Each morning I look in the mirror and am grateful for the ever-fewer eyelashes and the disappearing eyebrows. My nails are starting to loosen from the nail bed. Chemo has not quite finished its great removal process. Here I am grateful for the sweetbitter feeling as sadness washes over me. I am the only bald woman here, and heads turn and children point as I walk through the dining room (and not because I am a great beauty or wearing a particularly smashing dress). But this too is fleeing.  My eyebrows will come back. My hair will grow. My hotflashes will decrease. I will return to my rightful place of an ordinary middle aged woman in a crowd of young families and honeymooners, no head turning necessary. But I am not looking to speed towards that time, because that would mean giving up the delight of this moment. I’ll take the beauty and the ugly woven together and wrapped in my head scarf.

The Madagascar Dark from the Wellington Chocolate Company is 70% bitter cocoa beans and 30% sugar. It is just the right blend to bring the raspberry chocolate tang to the front of my tongue, and an almost burnt bitterness to the back. I wouldn’t want those proportions of bitter and sweet in my life at all, but the result of it—the mix that brings out the full roundness of the flavor—is the point. Maybe the loss of the single emotions is actually a singular gain.

2 comments:

six women with good shoes said...

I almost died at 17 and I know it was the single thing that changed my life.

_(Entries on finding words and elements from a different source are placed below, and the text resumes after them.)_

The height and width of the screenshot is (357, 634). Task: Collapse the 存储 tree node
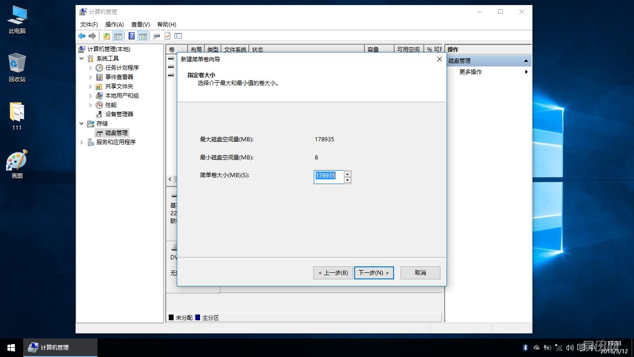coord(82,123)
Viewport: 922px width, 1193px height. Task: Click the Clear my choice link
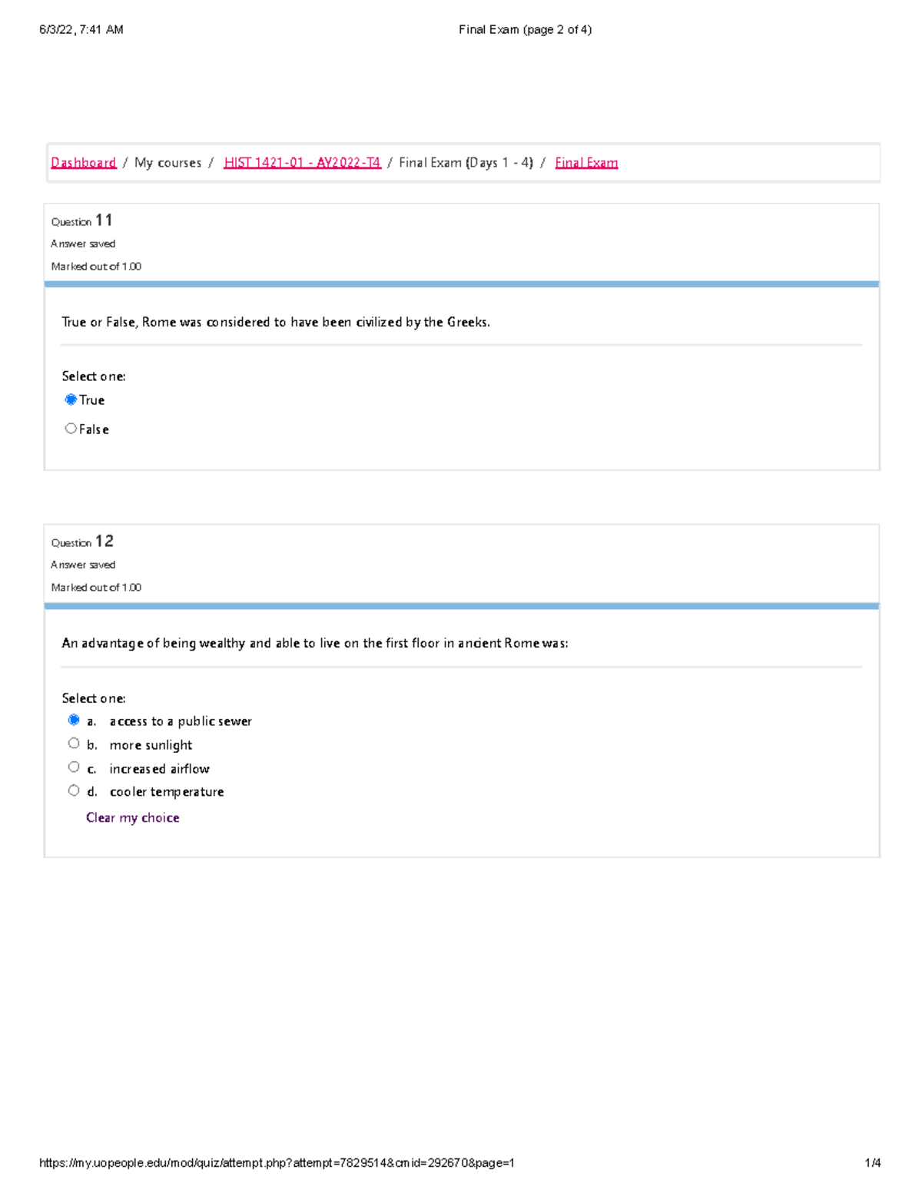[x=133, y=817]
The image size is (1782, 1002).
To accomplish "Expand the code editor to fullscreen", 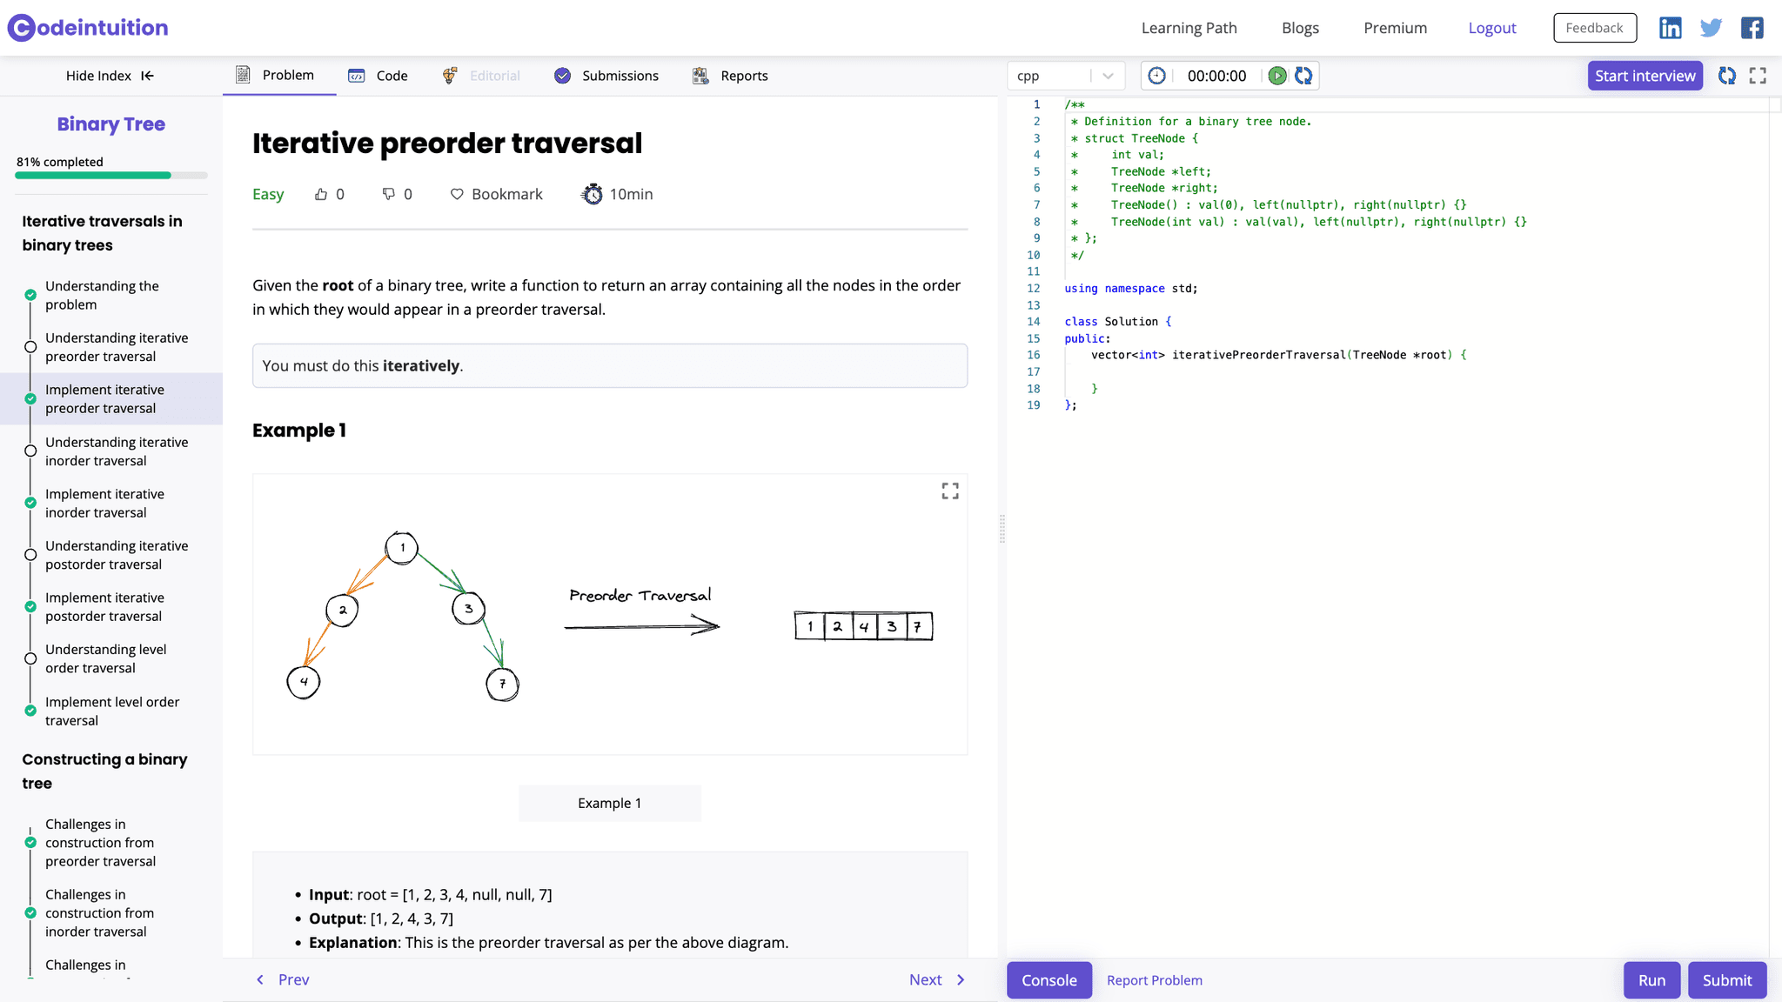I will [x=1758, y=76].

I went through a windshield in a car crash and should not have lived. I went from being absolutely immortal to being 17 and humbled by survival. One is never the same after looking death in the face and turning around. It is like getting new eyes and a time clock that both taunts you and rewards you simultaneously. But joy won out for me...hands down. Decades later I understand I was not necessarily meant to be here....doing the laundry, organizing the pots and pans....the simplest things are almost edible with wonder. I wish I could say it took away my fear of death, but that is the catch 22 of my experience...I fear it because I count the thousands of days it threatened to demolish from me and I am careful to protect them and enjoy every one ahead of me. But I wouldn't change that moment or experience. A few years ago I had to have surgery to fix the scar tissue over my eye as I knew, at 17, that eventually it would begin to close it. The surgeon asked if I wanted to remove the nearby surface scar that is easily seen. I thought about it and told him, "No. I need to see that every day to remind me where I came from." He smiled and said, "OK, we'll leave it." I'm glad he did.

Duane said...

Last year I went into a chocolate store. I was talking to the woman behind the counter about dark chocolate, saying that I liked the 70% but found the 85% too intense and bitter. She said you can just pop the 70% into your mouth and it tastes delicious, but you have to approach 85% differently. You have to stop whatever else your doing, break off a small piece, place it lightly on your tongue and patiently let it lie there. It will warm to the temperature of your mouth and start to soften and melt. You will taste its bitter qualities, but its nuances will also emerge, its sweetness, complexities, and other flavor notes of fruit or spiciness or whatever else is present. It requires patience, she said…and awareness, as you describe. Powerful stuff!